Berlin’s rule rested on a combination of subornment of
traditional chieftains and harsh labour exploitation; it was brought to an end
with the First World War, as the French and British launched a combined
invasion in 1914. After taking Yaoundé in 1916, the two powers divided Kamerun
between them in the ratio of 85:15, France seizing the lion’s share while
Britain took a strip along its western edge, bordering Nigeria. With the final
German defeat, the two parts of Kamerun became League of Nations mandates,
which were formalized in 1922. Many of the worst practices of German
colonialism continued unchanged—the use of forced labour on cocoa, banana and
rubber plantations, reliance on local chiefs to extort taxes. But one key
legacy of the mandate period was the experience of comparative colonialism:
within a relatively short span, the population had felt the effects of German,
British and French exactions, and could measure one alongside the other. The
comparisons often found the French wanting—especially in the realms of
infrastructure and education, where the colonial authorities were often outdone
by Catholic, Protestant, Baptist and Presbyterian missionaries. They also
showed Cameroonians that imperial rule was demonstrably impermanent: if one set
of colonizers could be exchanged for another, why not dispense with all of them
and institute a sovereign, democratic government?
Kamerun! is divided into four parts, beginning in 1940, when
the country became a strategic base for the Free French in Africa. By 1944,
with victory in Europe approaching, the colonial administration relaxed
restrictions on trade unions. In Cameroon, a number of unions formed, especially
in rapidly urbanizing Douala; militants from the metropolitan CGT and French
Communist Party played an active role, lending the union movement a strongly
anti-colonial character from the outset. The Union des Syndicats Confédérés du
Cameroun, formed in 1944, was the germ of the national political movements that
then began to emerge, culminating in the creation of the Union of the
Populations of Cameroon in April 1948 (its founders rejected both the plural
peuples, since this ran against the ideal of a unitary nation, and the singular
peuple, since this presupposed a unity that did not yet exist).

LISTING:
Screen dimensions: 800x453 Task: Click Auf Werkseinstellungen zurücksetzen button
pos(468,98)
---
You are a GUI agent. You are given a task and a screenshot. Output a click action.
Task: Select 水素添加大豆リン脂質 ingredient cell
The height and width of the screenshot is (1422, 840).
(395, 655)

REQUIRED ACTIONS:
A - Repeat the passage on colonial Cameroon from "Kamerun! is divided" to "not yet exist).".
B - Express the entries from the line with "Screen dimensions: 800x453" to the line with "pos(468,98)" as a JSON list of strings, one string per line, leaving out blank lines.

FINAL RESULTS:
A -
Kamerun! is divided into four parts, beginning in 1940, when
the country became a strategic base for the Free French in Africa. By 1944,
with victory in Europe approaching, the colonial administration relaxed
restrictions on trade unions. In Cameroon, a number of unions formed, especially
in rapidly urbanizing Douala; militants from the metropolitan CGT and French
Communist Party played an active role, lending the union movement a strongly
anti-colonial character from the outset. The Union des Syndicats Confédérés du
Cameroun, formed in 1944, was the germ of the national political movements that
then began to emerge, culminating in the creation of the Union of the
Populations of Cameroon in April 1948 (its founders rejected both the plural
peuples, since this ran against the ideal of a unitary nation, and the singular
peuple, since this presupposed a unity that did not yet exist).

B -
[
  "Screen dimensions: 800x453 Task: Click Auf Werkseinstellungen zurücksetzen button",
  "pos(468,98)"
]